We juicily loved it when Nicholas Cage famously cried out “Not the bees!” in the 2006 flick, The Wicker Man. Of course, the internal human terrors imbued by cults and their inner workings is the bee’s knees for fans of horror fiction.
Still, let’s face it: cults are real and they can affect people in any number of negative ways – whether as a member of one, or as a family member of an individual indoctrinated into one. Cult’s break bonds, strip away free thought and motivations while erasing years of a person’s built-up history and the internal traits that made them who they once were. At their very worst, cult’s commit other, unspeakable acts of human horror.
And all at the behest of one leader, grooming his or her membership to do their often-crooked bidding.
Cults are fertile ground for the horror genre. And that soil is even richer when the fiction is steeped in real-life history.

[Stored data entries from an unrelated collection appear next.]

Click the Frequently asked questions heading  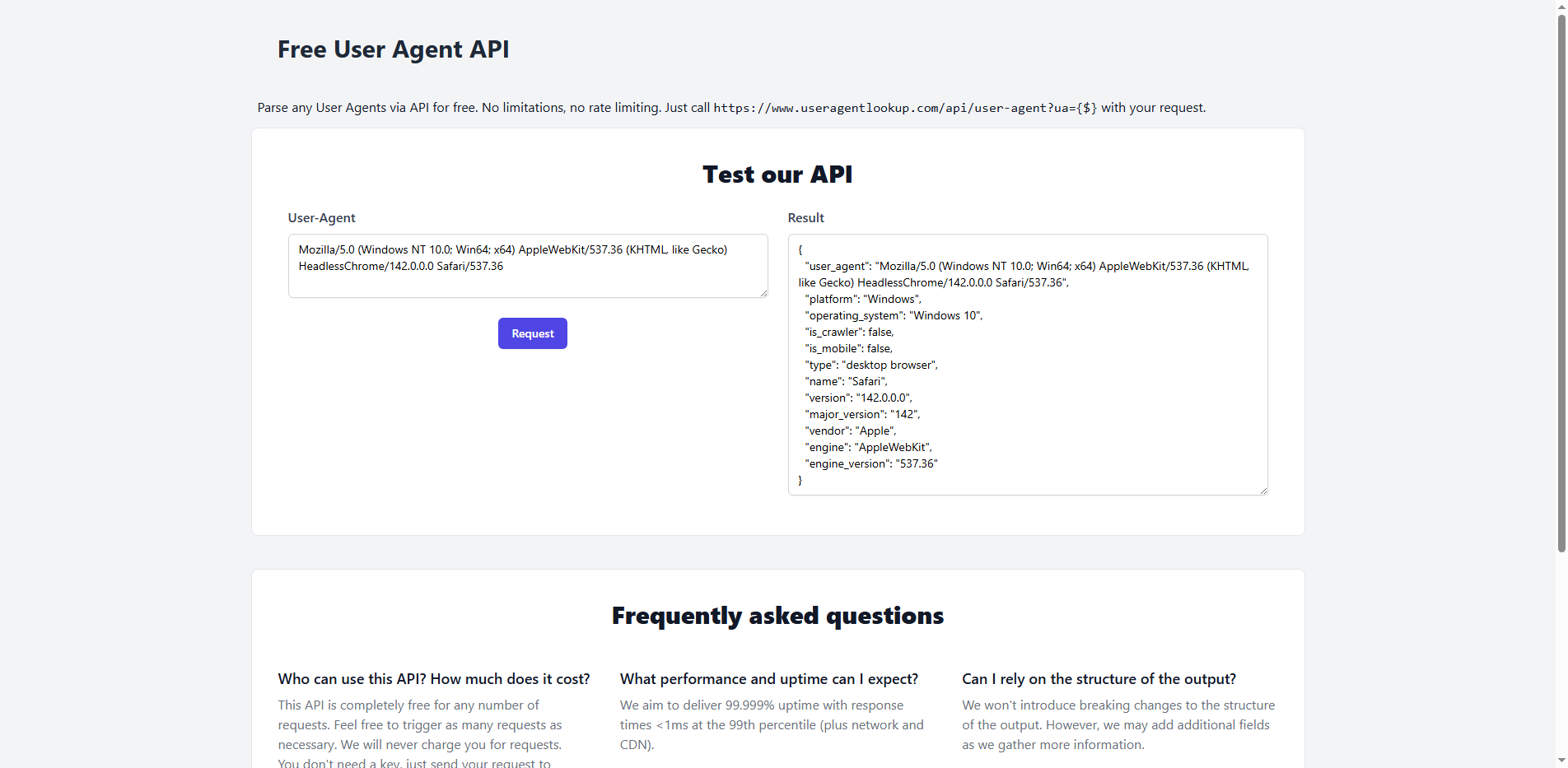[x=777, y=615]
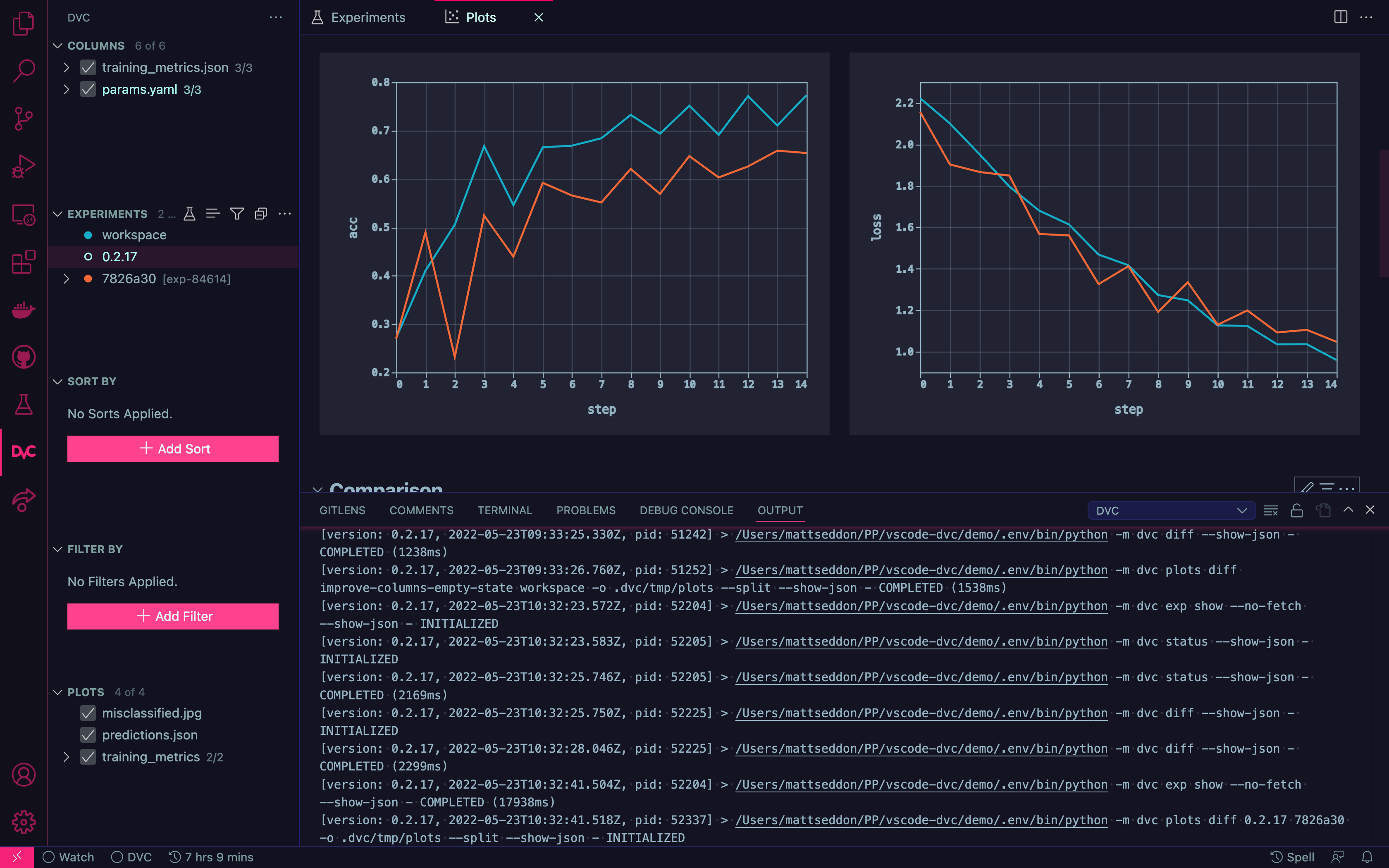Click the Add Sort button

click(x=173, y=448)
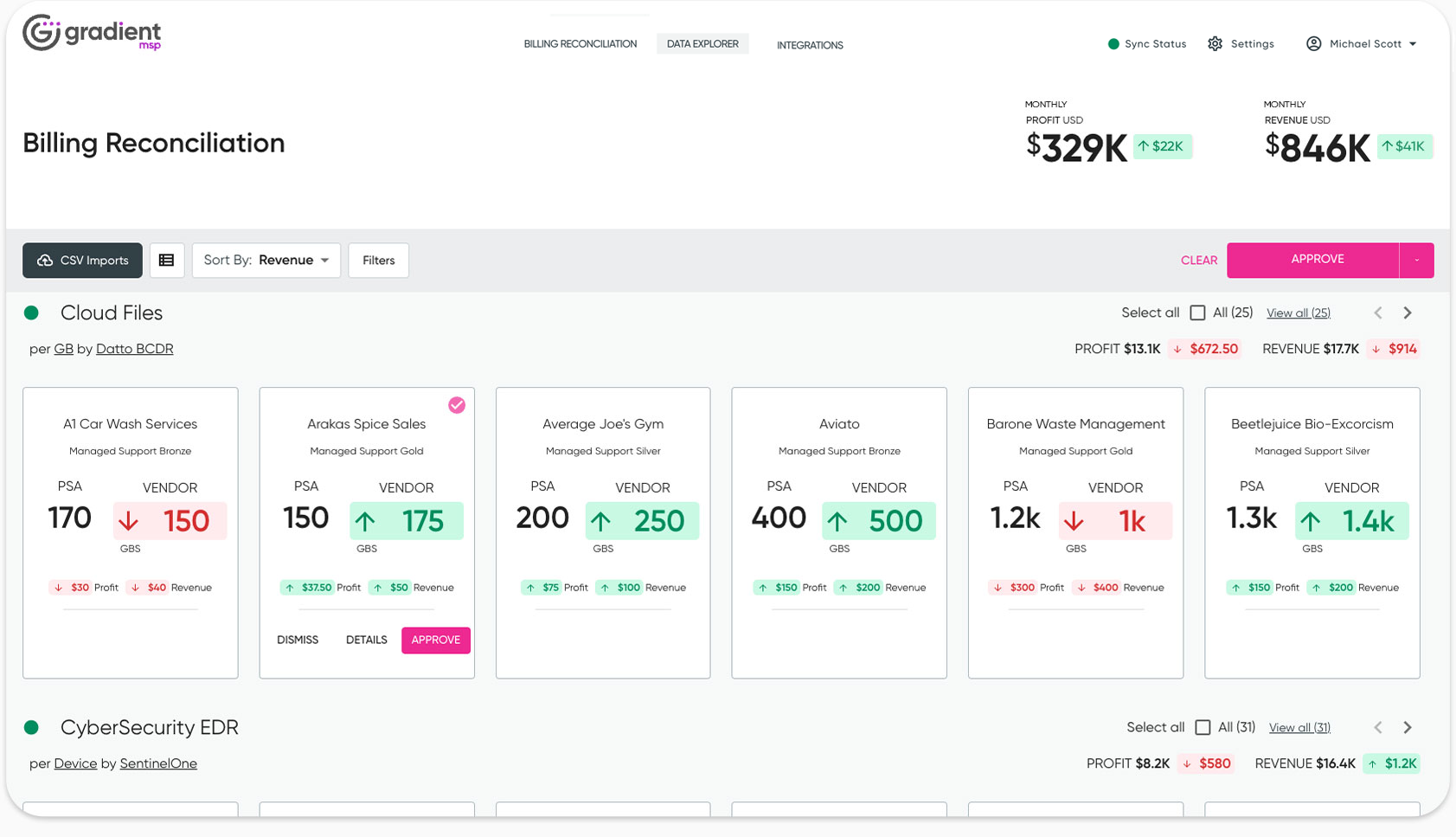Image resolution: width=1456 pixels, height=837 pixels.
Task: Deselect the Arakas Spice Sales card
Action: click(457, 404)
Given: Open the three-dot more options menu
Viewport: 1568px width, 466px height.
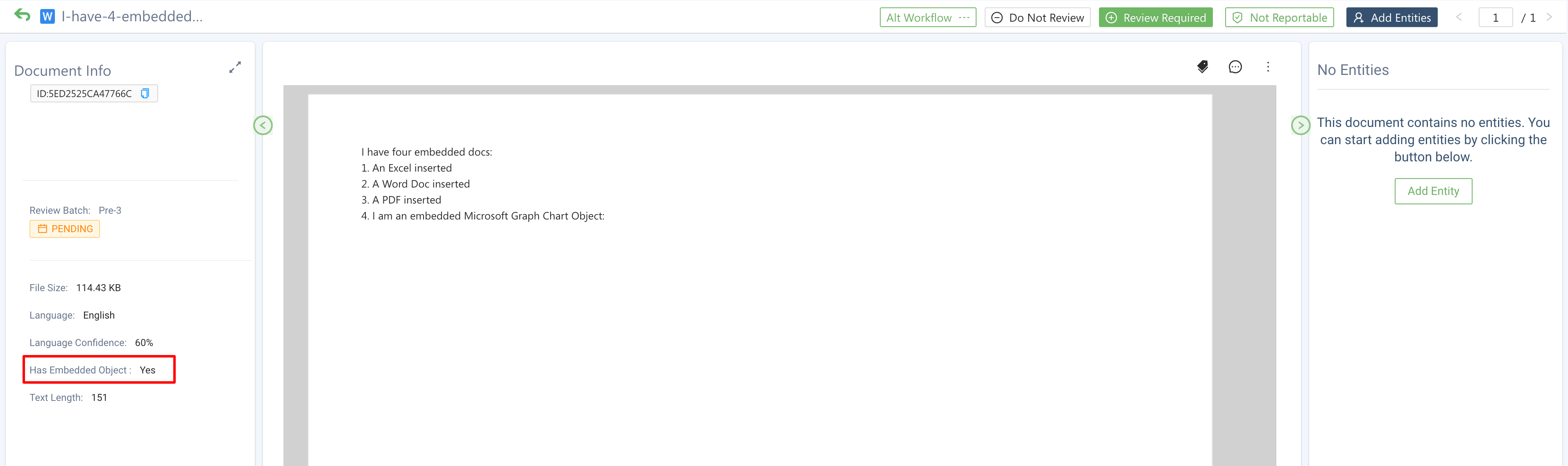Looking at the screenshot, I should point(1268,67).

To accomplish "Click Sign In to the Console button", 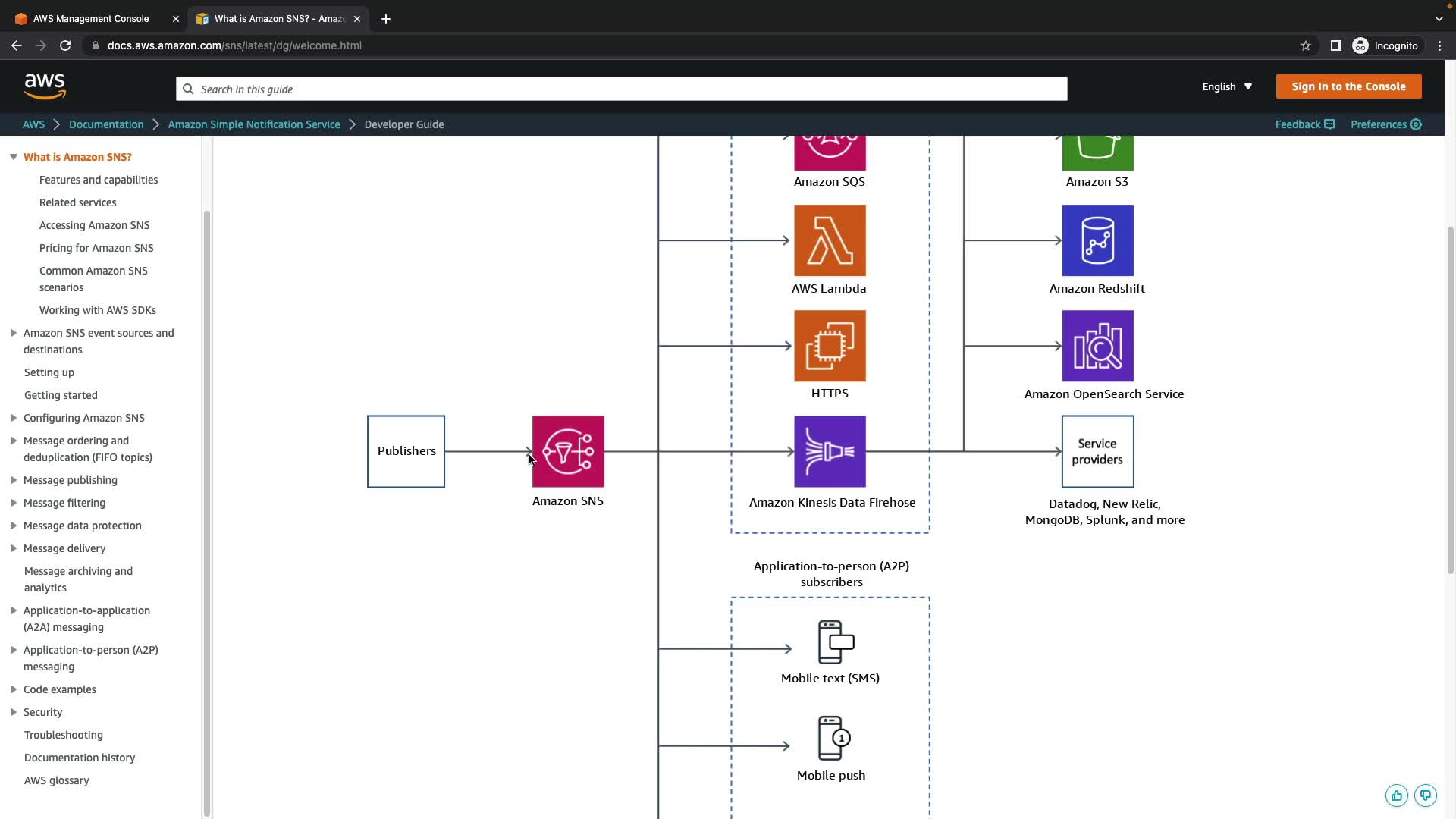I will point(1348,86).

Which brings us to today’s release of the first issue of a new mini-series called The Brother Of All Men #1.

Written by Zac Thompson (I Breathed A Body, Undone By Blood, Ka-Zar) and illustrated by Eoin Marron (Killer Grove), who are both no strangers to the horror genre, The Brother Of All Men, published by Aftershock Comics, is a grim, early twentieth century noir-tale of mystery and terror, rooted in the relationship between two estranged brothers.
A damaged veteran of The Great War and now a part-time private eye, Guy Horn undertakes a trip to Canada’s far west in 1928 to retrieve his brother from a dangerous spiritual community called the Aquarian Foundation, led by the enigmatic, and controlling Brother XII. Internally at war with himself and stressed by the charisma of the cult’s leader and the group’s cause, Horn must find a way out of a terrifying maze of the mind and body, saving both himself and his brother in the process.
Interestingly, the Aquarian Foundation and Brother XII were real-life figures in the storied history of Canada’s idyllic and, sometimes frightening, west coast. That history grounds The Brother Of All Men with a sense of real folk-horror, a dark mystery full of twists and turns and a sense of something that is both possible and inescapable. It all makes for perfect reading during hot and stormy summer nights.
Make the run to your local comic book shop today and join in on the cultish horror that is The Brother Of All Men #1.